**Requirement:** Return an exact copy of the lines from the one holding "Click the 'Mua/bán ròng' column header" to the end of the data, including both the starting and final lines. Leave the pictures out.

**Record extracts:**
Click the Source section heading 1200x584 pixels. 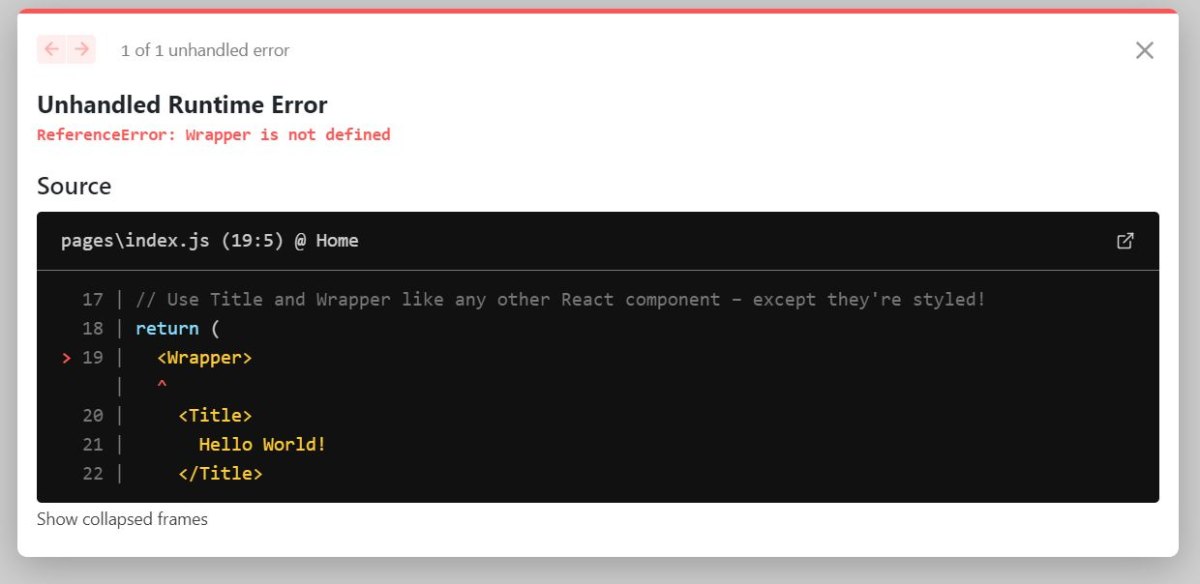pos(74,186)
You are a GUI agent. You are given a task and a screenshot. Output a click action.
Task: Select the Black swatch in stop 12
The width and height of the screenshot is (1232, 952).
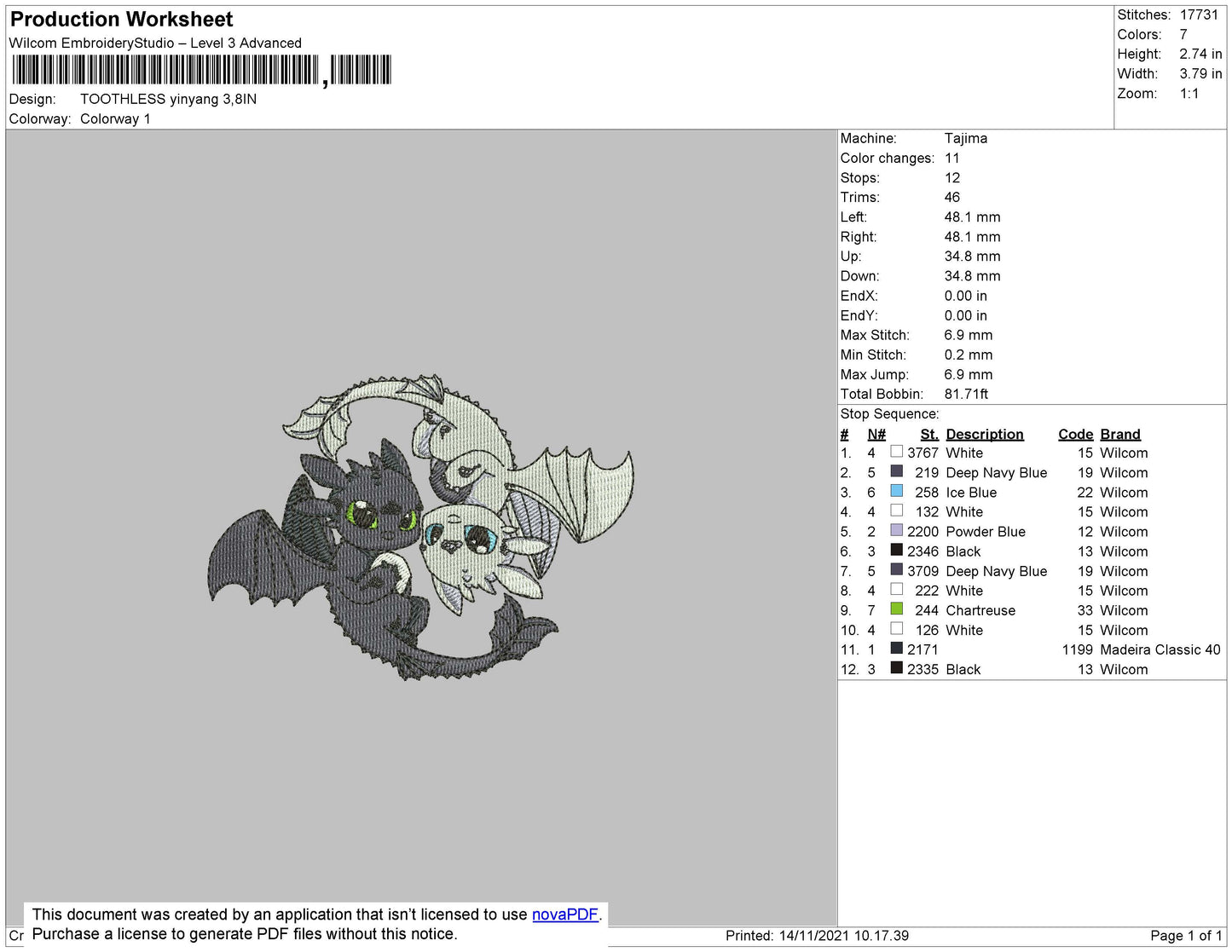point(896,668)
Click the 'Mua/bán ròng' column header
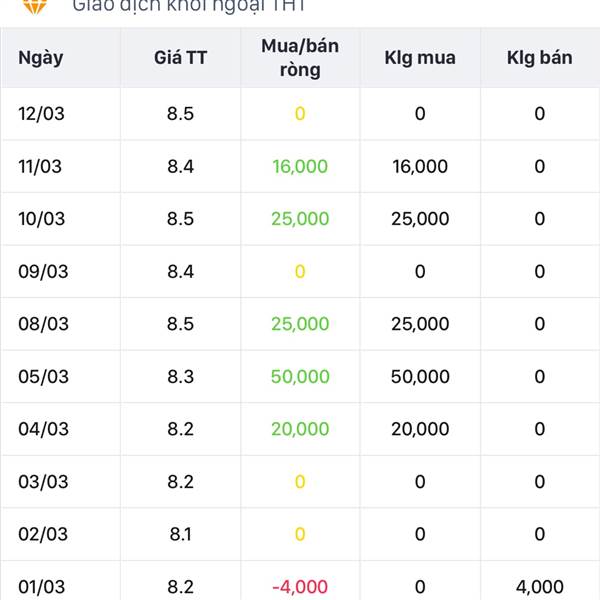600x600 pixels. [300, 58]
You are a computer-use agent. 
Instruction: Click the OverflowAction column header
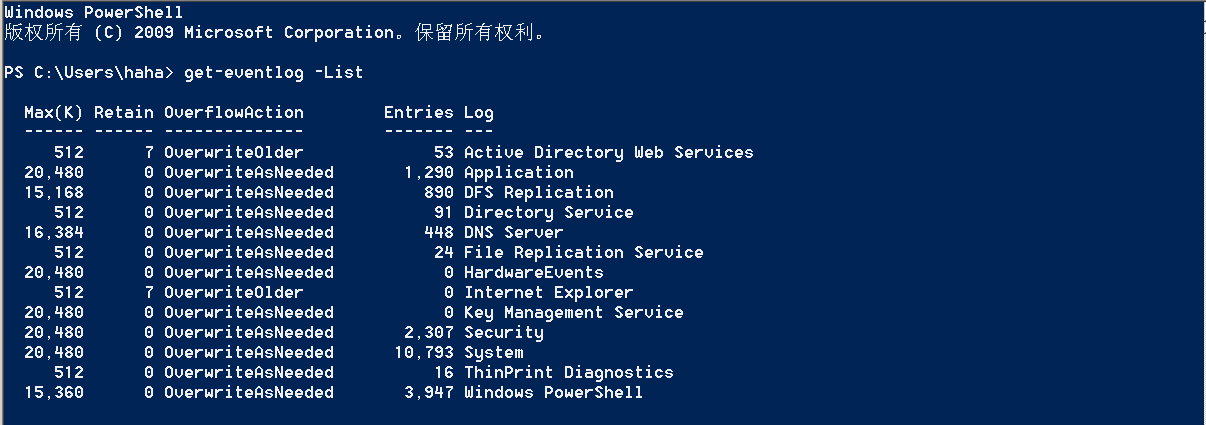pyautogui.click(x=233, y=113)
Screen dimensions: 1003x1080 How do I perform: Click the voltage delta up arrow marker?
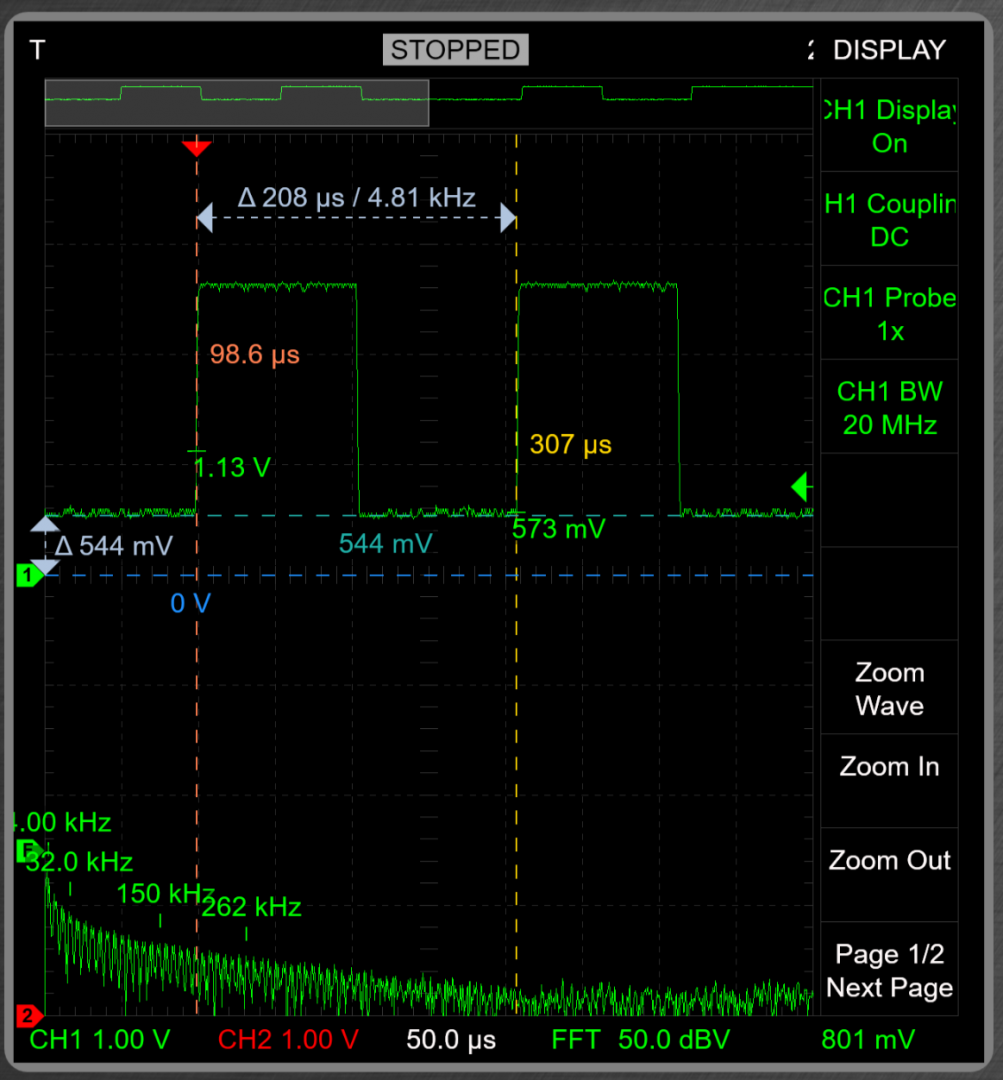point(45,524)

**Written solution:**
Click the 'Mua/bán ròng' column header
600x600 pixels. [300, 58]
You are a computer-use agent. 
Instruction: Click the OverflowAction column header
pyautogui.click(x=233, y=113)
Screen dimensions: 1003x1080 How do I perform: Click the voltage delta up arrow marker?
point(45,524)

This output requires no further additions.